Exercise aim: Each entry is to be printed again word for word.

──────────

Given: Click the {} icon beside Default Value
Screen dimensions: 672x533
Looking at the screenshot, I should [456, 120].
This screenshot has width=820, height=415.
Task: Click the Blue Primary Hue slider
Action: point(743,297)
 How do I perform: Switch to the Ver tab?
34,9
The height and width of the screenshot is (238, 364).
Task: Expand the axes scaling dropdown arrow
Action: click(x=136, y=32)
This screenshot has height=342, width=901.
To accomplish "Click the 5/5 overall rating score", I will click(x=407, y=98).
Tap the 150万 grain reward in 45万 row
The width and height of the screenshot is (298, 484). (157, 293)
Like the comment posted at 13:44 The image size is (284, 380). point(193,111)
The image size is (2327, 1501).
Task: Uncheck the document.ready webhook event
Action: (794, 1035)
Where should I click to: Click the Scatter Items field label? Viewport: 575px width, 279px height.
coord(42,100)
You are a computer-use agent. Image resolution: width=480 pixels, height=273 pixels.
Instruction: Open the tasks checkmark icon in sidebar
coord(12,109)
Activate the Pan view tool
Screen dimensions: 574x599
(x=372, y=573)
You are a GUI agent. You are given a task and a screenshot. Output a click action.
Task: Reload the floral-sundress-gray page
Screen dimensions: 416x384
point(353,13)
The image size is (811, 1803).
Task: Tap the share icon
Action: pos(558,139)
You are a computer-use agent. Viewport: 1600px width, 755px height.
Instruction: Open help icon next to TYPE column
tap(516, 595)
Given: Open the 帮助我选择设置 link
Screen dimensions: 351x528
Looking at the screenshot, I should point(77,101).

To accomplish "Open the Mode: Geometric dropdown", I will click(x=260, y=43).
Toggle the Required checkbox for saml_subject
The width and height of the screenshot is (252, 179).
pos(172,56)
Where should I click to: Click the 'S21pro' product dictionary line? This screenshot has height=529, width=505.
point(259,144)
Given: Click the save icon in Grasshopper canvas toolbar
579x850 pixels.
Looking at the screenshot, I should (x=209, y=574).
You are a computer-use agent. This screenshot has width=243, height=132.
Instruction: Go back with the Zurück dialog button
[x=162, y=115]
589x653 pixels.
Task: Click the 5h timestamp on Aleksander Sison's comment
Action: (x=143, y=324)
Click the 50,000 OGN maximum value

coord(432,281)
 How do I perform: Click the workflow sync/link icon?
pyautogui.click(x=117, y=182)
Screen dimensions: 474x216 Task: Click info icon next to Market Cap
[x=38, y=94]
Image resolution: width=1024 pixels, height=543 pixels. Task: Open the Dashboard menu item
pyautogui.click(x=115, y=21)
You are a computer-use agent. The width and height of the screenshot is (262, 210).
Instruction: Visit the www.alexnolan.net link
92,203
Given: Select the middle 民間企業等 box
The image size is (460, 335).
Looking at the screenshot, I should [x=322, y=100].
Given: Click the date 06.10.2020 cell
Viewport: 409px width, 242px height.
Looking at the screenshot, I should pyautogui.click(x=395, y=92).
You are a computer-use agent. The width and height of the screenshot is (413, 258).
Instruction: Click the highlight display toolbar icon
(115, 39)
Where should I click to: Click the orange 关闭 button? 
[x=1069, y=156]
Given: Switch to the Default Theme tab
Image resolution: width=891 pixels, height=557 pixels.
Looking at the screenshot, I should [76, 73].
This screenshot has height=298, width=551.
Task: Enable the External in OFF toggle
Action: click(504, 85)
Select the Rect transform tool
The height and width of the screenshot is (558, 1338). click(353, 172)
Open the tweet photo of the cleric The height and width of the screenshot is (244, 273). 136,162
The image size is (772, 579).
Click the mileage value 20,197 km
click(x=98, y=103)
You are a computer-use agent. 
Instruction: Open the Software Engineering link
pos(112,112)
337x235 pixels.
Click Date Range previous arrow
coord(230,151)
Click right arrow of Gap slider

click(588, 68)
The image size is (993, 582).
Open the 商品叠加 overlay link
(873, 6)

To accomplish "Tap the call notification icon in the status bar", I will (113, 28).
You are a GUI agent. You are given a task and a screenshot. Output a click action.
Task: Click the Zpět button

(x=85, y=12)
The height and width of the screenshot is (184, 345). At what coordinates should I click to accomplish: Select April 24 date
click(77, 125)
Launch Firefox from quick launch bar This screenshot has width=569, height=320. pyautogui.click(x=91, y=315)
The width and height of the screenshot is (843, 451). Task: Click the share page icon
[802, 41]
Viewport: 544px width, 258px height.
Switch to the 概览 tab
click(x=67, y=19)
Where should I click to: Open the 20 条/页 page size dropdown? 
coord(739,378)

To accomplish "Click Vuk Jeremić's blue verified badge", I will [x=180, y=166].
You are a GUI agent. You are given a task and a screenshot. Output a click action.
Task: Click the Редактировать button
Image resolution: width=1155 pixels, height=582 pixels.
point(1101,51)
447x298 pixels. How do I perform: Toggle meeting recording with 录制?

──────────

Output for this task:
Given: Click the {} icon beside Default Value
Screen dimensions: 672x533
Looking at the screenshot, I should [456, 120].
This screenshot has width=820, height=415.
Task: Click the Blue Primary Hue slider
Action: point(743,297)
 How do I perform: Switch to the Ver tab?
34,9
The height and width of the screenshot is (238, 364).
Task: Expand the axes scaling dropdown arrow
Action: click(x=136, y=32)
This screenshot has height=342, width=901.
To accomplish "Click the 5/5 overall rating score", I will click(x=407, y=98).
Tap the 150万 grain reward in 45万 row
The width and height of the screenshot is (298, 484). (157, 293)
Like the comment posted at 13:44 The image size is (284, 380). point(193,111)
The image size is (2327, 1501).
Task: Uncheck the document.ready webhook event
Action: (794, 1035)
Where should I click to: Click the Scatter Items field label? Viewport: 575px width, 279px height.
coord(42,100)
You are a computer-use agent. Image resolution: width=480 pixels, height=273 pixels.
Instruction: Open the tasks checkmark icon in sidebar
coord(12,109)
Activate the Pan view tool
Screen dimensions: 574x599
(x=372, y=573)
You are a GUI agent. You are given a task and a screenshot. Output a click action.
Task: Reload the floral-sundress-gray page
Screen dimensions: 416x384
point(353,13)
The image size is (811, 1803).
Task: Tap the share icon
Action: pos(558,139)
You are a computer-use agent. Viewport: 1600px width, 755px height.
Instruction: Open help icon next to TYPE column
tap(516, 595)
Given: Open the 帮助我选择设置 link
Screen dimensions: 351x528
Looking at the screenshot, I should point(77,101).

To accomplish "Open the Mode: Geometric dropdown", I will click(x=260, y=43).
Toggle the Required checkbox for saml_subject
The width and height of the screenshot is (252, 179).
pos(172,56)
Where should I click to: Click the 'S21pro' product dictionary line? This screenshot has height=529, width=505.
point(259,144)
Given: Click the save icon in Grasshopper canvas toolbar
579x850 pixels.
Looking at the screenshot, I should (x=209, y=574).
You are a computer-use agent. This screenshot has width=243, height=132.
Instruction: Go back with the Zurück dialog button
[x=162, y=115]
589x653 pixels.
Task: Click the 5h timestamp on Aleksander Sison's comment
Action: (x=143, y=324)
Click the 50,000 OGN maximum value

coord(432,281)
 How do I perform: Click the workflow sync/link icon?
pyautogui.click(x=117, y=182)
Screen dimensions: 474x216 Task: Click info icon next to Market Cap
[x=38, y=94]
Image resolution: width=1024 pixels, height=543 pixels. Task: Open the Dashboard menu item
pyautogui.click(x=115, y=21)
You are a computer-use agent. The width and height of the screenshot is (262, 210).
Instruction: Visit the www.alexnolan.net link
92,203
Given: Select the middle 民間企業等 box
The image size is (460, 335).
Looking at the screenshot, I should [x=322, y=100].
Given: Click the date 06.10.2020 cell
Viewport: 409px width, 242px height.
Looking at the screenshot, I should pyautogui.click(x=395, y=92).
You are a computer-use agent. The width and height of the screenshot is (413, 258).
Instruction: Click the highlight display toolbar icon
(115, 39)
Where should I click to: Click the orange 关闭 button? 
[x=1069, y=156]
Given: Switch to the Default Theme tab
Image resolution: width=891 pixels, height=557 pixels.
Looking at the screenshot, I should [76, 73].
This screenshot has height=298, width=551.
Task: Enable the External in OFF toggle
Action: click(504, 85)
Select the Rect transform tool
The height and width of the screenshot is (558, 1338). click(353, 172)
Open the tweet photo of the cleric The height and width of the screenshot is (244, 273). 136,162
The image size is (772, 579).
Click the mileage value 20,197 km
click(x=98, y=103)
You are a computer-use agent. 
Instruction: Open the Software Engineering link
pos(112,112)
337x235 pixels.
Click Date Range previous arrow
coord(230,151)
Click right arrow of Gap slider

click(588, 68)
The image size is (993, 582).
Open the 商品叠加 overlay link
(873, 6)

To accomplish "Tap the call notification icon in the status bar", I will (113, 28).
You are a GUI agent. You are given a task and a screenshot. Output a click action.
Task: Click the Zpět button

(x=85, y=12)
The height and width of the screenshot is (184, 345). At what coordinates should I click to accomplish: Select April 24 date
click(77, 125)
Launch Firefox from quick launch bar This screenshot has width=569, height=320. pyautogui.click(x=91, y=315)
The width and height of the screenshot is (843, 451). Task: Click the share page icon
[802, 41]
Viewport: 544px width, 258px height.
Switch to the 概览 tab
click(x=67, y=19)
Where should I click to: Open the 20 条/页 page size dropdown? 
coord(739,378)

To accomplish "Click Vuk Jeremić's blue verified badge", I will [x=180, y=166].
You are a GUI agent. You are given a task and a screenshot. Output a click action.
Task: Click the Редактировать button
Image resolution: width=1155 pixels, height=582 pixels.
point(1101,51)
447x298 pixels. How do I perform: Toggle meeting recording with 录制?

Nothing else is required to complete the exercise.